Reproduce every line of the material below verbatim, leaving nothing out and changing nothing.

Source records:

%%

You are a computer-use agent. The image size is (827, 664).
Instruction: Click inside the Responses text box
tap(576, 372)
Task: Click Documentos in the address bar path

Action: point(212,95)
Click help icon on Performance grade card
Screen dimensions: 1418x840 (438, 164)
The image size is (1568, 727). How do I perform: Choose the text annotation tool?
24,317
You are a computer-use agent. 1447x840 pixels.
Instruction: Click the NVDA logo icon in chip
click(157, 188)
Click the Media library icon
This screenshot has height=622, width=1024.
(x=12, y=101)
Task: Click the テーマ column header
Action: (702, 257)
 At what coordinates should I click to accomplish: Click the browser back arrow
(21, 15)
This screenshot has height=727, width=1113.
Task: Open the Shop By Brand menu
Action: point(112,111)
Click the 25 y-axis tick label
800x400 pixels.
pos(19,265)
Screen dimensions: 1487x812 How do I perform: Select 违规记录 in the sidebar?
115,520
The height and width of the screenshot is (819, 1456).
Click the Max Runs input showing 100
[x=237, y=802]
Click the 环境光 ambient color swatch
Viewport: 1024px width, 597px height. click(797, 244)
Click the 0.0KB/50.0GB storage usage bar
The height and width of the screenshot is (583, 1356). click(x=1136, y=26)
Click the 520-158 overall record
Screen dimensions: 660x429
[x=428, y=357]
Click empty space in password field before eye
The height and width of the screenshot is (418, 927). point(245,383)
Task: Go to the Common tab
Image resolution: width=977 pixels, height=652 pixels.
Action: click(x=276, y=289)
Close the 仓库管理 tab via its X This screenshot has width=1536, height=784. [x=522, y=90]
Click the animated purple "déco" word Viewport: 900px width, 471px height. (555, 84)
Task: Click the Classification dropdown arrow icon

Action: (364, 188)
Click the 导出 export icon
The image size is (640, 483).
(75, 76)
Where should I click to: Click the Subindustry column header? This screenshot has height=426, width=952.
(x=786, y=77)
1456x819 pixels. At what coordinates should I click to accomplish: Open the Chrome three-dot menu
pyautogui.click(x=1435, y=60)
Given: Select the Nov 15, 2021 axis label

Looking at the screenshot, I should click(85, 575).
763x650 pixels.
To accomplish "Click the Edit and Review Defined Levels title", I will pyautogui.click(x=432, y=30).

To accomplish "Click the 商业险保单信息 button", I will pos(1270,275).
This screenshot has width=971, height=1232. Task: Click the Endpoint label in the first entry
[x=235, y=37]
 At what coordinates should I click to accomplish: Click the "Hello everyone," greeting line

%%

[RESULT OF THE TASK]:
You are a computer-use agent. The image size is (827, 664).
Instruction: Click inside the Responses text box
tap(576, 372)
Task: Click Documentos in the address bar path

Action: point(212,95)
Click help icon on Performance grade card
Screen dimensions: 1418x840 (438, 164)
The image size is (1568, 727). How do I perform: Choose the text annotation tool?
24,317
You are a computer-use agent. 1447x840 pixels.
Instruction: Click the NVDA logo icon in chip
click(157, 188)
Click the Media library icon
This screenshot has height=622, width=1024.
(x=12, y=101)
Task: Click the テーマ column header
Action: (702, 257)
 At what coordinates should I click to accomplish: Click the browser back arrow
(21, 15)
This screenshot has height=727, width=1113.
Task: Open the Shop By Brand menu
Action: point(112,111)
Click the 25 y-axis tick label
800x400 pixels.
pos(19,265)
Screen dimensions: 1487x812 How do I perform: Select 违规记录 in the sidebar?
115,520
The height and width of the screenshot is (819, 1456).
Click the Max Runs input showing 100
[x=237, y=802]
Click the 环境光 ambient color swatch
Viewport: 1024px width, 597px height. click(797, 244)
Click the 0.0KB/50.0GB storage usage bar
The height and width of the screenshot is (583, 1356). click(x=1136, y=26)
Click the 520-158 overall record
Screen dimensions: 660x429
[x=428, y=357]
Click empty space in password field before eye
The height and width of the screenshot is (418, 927). point(245,383)
Task: Go to the Common tab
Image resolution: width=977 pixels, height=652 pixels.
Action: click(x=276, y=289)
Close the 仓库管理 tab via its X This screenshot has width=1536, height=784. [x=522, y=90]
Click the animated purple "déco" word Viewport: 900px width, 471px height. (555, 84)
Task: Click the Classification dropdown arrow icon

Action: (364, 188)
Click the 导出 export icon
The image size is (640, 483).
(75, 76)
Where should I click to: Click the Subindustry column header? This screenshot has height=426, width=952.
(x=786, y=77)
1456x819 pixels. At what coordinates should I click to accomplish: Open the Chrome three-dot menu
pyautogui.click(x=1435, y=60)
Given: Select the Nov 15, 2021 axis label

Looking at the screenshot, I should click(85, 575).
763x650 pixels.
To accomplish "Click the Edit and Review Defined Levels title", I will pyautogui.click(x=432, y=30).

To accomplish "Click the 商业险保单信息 button", I will pos(1270,275).
This screenshot has width=971, height=1232. Task: Click the Endpoint label in the first entry
[x=235, y=37]
 At what coordinates should I click to accomplish: Click the "Hello everyone," greeting line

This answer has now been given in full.